Beyond the headlines, a few signals stand out:

  • The next AI frontier is science. Jumper to Anthropic shows top talent — and the labs — are racing toward AI for biology, drugs, and medicine, not just text.
  • Talent is the ultimate currency. When individual researchers move markets and rattle trillion-dollar companies, people are the scarcest resource in AI.
  • Anthropic is going broad. Despite a turbulent month, it's investing in science talent and acquisitions, signaling long-term ambition beyond chatbots.
  • Pressure on Google. Two marquee losses in two days will intensify scrutiny of how Google retains its best people.

Frequently Asked Questions

Who is John Jumper?

John Jumper is a Nobel Prize-winning AI researcher, best known as the co-creator of AlphaFold — the AI system that predicts protein structures. He won the 2024 Nobel Prize in Chemistry for that work, and until June 2026 was a VP and Engineering Fellow at Google DeepMind, where he spent nearly nine years.

Why is John Jumper leaving Google DeepMind for Anthropic?

Jumper announced the move on June 19, 2026, without detailing his exact new role.
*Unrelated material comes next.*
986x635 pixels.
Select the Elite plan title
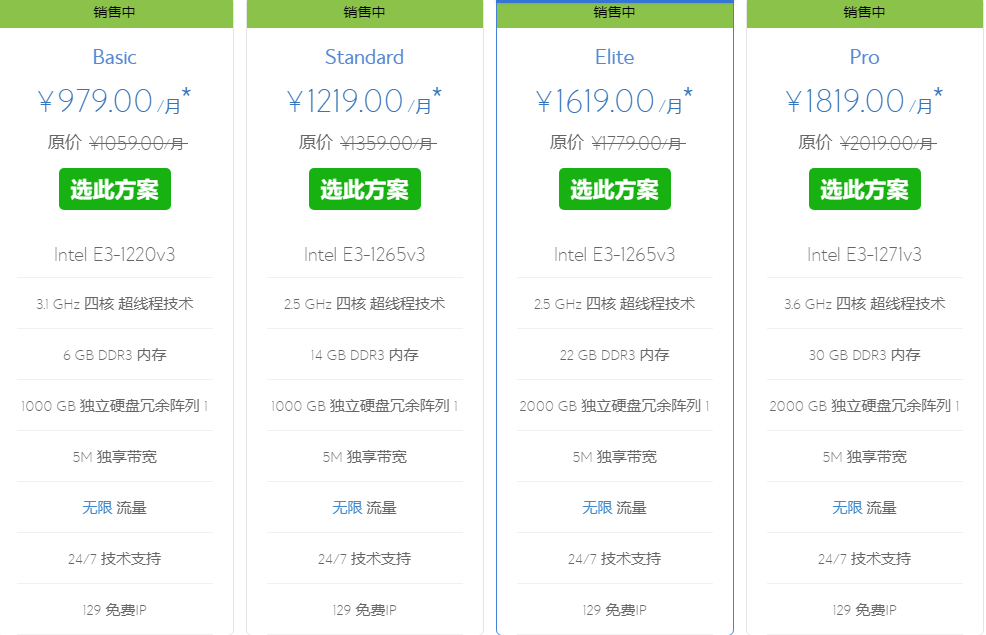pyautogui.click(x=614, y=57)
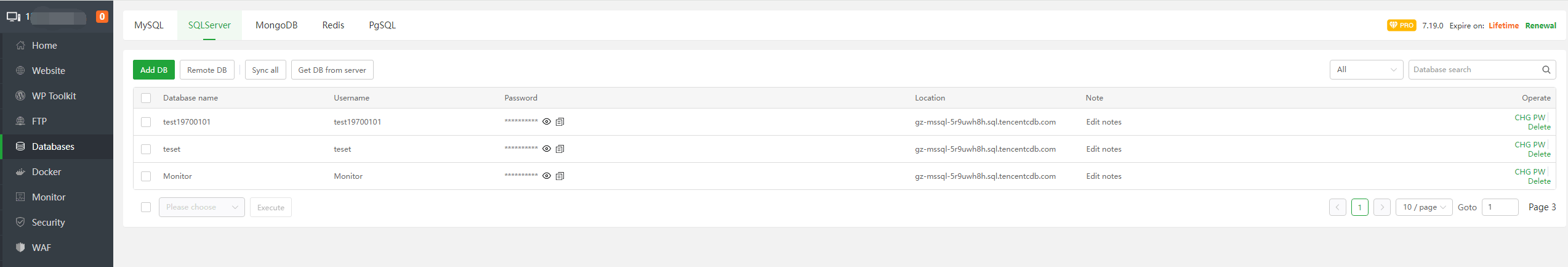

The hire aligns with Anthropic's growing push into life sciences and computational biology — the area where Jumper is a world authority — and reflects the intense AI talent war, in which labs are competing fiercely for elite researchers.
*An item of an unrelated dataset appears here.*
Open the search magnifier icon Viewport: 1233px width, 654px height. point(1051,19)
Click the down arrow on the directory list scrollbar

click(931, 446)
What is AlphaFold and why does it matter?

AlphaFold is the AI system Jumper co-created at DeepMind that predicts the 3D structure of proteins from their amino-acid sequences. It has predicted over 200 million protein structures, cutting years off biology and drug-discovery research, and is considered one of AI's most important scientific achievements — the basis for Jumper's Nobel Prize.

What will Jumper do at Anthropic?

Anthropic hasn't disclosed his exact role, but the move fits its expansion into life sciences and computational biology. Anthropic paid about $400 million in stock for Coefficient Bio in April 2026, signaling serious investment in AI for biology — exactly Jumper's expertise.
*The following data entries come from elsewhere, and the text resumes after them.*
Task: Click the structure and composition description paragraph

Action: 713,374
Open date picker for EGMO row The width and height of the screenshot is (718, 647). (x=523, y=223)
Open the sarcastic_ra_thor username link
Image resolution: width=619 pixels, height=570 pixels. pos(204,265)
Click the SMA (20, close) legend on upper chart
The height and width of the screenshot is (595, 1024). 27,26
How is this connected to Noam Shazeer leaving Google?

Jumper's departure came just one day after Noam Shazeer, the Transformer co-inventor and Gemini co-lead, left Google for OpenAI. Losing two of its most celebrated AI researchers within 48 hours is a serious blow to Google, and a vivid sign of how brutal the competition for AI talent has become.

Why does this matter for AI and medicine?

Jumper is the leading figure in AI-for-biology. His move concentrates that expertise at Anthropic, which could accelerate AI-driven drug discovery, protein design, and medical research there. It also signals that the next frontier of AI competition isn't just chatbots — it's science and health.

Is the AI talent war getting more intense?

Yes. Through 2025–2026, OpenAI, Google DeepMind, Anthropic, Meta, and xAI have aggressively poached each other's top researchers with huge pay packages. Two landmark exits from Google in two days — Shazeer to OpenAI and Jumper to Anthropic — show that elite individuals now move the entire industry and are among its scarcest resources.

Top AI labs competing to recruit elite researchers in the AI talent war

Final Thoughts

John Jumper joining Anthropic is more than a star hire — it's a statement about where AI is going. The researcher who proved AI could win a Nobel Prize is now betting on Anthropic to push AI deeper into science and medicine. And for Google, losing both Jumper and Shazeer in 48 hours is a stark reminder that in this era, your most valuable assets can walk out the door.

The talent war is no longer a side story — it's shaping which labs lead the future of AI. We'll keep tracking the moves that matter as the race intensifies.